- _About this task_:
I'd like an exact copy of every line from the start of the entries below through the line containing "1024x576 pixels.", please.

(Saved entries)
-.-.-
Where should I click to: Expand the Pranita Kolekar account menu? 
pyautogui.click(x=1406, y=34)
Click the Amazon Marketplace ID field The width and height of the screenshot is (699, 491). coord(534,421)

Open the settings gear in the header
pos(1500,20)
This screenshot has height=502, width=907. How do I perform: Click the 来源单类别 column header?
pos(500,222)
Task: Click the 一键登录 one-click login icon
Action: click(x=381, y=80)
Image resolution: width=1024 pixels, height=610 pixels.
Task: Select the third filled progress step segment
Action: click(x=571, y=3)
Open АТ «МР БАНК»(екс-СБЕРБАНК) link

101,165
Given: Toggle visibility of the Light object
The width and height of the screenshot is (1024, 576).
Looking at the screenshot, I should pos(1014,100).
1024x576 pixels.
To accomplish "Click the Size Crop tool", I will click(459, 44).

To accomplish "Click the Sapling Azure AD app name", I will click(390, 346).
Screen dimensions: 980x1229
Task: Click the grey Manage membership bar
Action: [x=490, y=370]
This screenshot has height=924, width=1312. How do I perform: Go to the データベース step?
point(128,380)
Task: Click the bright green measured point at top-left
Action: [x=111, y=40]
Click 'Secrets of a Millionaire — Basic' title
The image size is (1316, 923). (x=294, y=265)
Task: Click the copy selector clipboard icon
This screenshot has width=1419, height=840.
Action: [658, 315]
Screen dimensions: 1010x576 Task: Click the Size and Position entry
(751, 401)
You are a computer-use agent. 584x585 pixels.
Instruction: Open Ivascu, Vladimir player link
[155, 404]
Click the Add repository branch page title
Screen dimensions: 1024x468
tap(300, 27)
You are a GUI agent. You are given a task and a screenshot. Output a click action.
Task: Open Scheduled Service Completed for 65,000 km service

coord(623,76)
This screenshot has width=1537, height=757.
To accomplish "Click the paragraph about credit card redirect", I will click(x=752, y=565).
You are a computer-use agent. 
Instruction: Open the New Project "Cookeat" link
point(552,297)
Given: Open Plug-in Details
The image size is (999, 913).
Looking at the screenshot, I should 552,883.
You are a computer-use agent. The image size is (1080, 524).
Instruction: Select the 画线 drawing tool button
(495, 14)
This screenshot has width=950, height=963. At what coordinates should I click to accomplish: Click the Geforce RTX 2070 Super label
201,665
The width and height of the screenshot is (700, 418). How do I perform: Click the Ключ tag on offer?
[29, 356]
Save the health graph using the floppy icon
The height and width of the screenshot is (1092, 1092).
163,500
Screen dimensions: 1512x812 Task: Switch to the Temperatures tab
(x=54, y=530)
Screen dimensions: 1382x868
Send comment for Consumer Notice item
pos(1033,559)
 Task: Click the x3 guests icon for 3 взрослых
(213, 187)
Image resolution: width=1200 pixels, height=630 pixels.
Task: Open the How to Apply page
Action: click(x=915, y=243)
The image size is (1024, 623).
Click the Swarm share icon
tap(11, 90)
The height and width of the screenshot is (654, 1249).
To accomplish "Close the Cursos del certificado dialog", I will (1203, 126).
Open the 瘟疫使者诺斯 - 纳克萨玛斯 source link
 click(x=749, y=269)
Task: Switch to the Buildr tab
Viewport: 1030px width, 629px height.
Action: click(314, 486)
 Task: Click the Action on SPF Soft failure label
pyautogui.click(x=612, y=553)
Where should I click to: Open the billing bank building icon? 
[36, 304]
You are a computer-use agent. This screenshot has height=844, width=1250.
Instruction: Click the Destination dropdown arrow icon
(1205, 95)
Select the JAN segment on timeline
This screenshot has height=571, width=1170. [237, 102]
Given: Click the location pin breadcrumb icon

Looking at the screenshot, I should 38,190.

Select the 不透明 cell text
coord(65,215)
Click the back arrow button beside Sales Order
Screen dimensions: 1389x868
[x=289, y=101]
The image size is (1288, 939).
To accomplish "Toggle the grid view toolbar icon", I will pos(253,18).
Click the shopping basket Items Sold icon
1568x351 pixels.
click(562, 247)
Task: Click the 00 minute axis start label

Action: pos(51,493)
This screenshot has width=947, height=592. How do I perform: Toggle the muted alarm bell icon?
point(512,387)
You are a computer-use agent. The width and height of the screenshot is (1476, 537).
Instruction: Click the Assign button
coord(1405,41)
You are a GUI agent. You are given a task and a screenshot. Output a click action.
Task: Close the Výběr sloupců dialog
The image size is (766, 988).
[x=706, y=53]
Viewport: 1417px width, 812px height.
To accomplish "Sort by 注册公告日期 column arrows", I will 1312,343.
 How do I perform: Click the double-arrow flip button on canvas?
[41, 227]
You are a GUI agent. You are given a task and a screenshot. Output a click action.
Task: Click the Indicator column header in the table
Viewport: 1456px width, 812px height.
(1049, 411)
-.-.-
- _Expected output_:
Where should I click to: Expand the Pranita Kolekar account menu? 
pyautogui.click(x=1406, y=34)
Click the Amazon Marketplace ID field The width and height of the screenshot is (699, 491). coord(534,421)

Open the settings gear in the header
pos(1500,20)
This screenshot has height=502, width=907. How do I perform: Click the 来源单类别 column header?
pos(500,222)
Task: Click the 一键登录 one-click login icon
Action: click(x=381, y=80)
Image resolution: width=1024 pixels, height=610 pixels.
Task: Select the third filled progress step segment
Action: click(x=571, y=3)
Open АТ «МР БАНК»(екс-СБЕРБАНК) link

101,165
Given: Toggle visibility of the Light object
The width and height of the screenshot is (1024, 576).
Looking at the screenshot, I should pos(1014,100).
1024x576 pixels.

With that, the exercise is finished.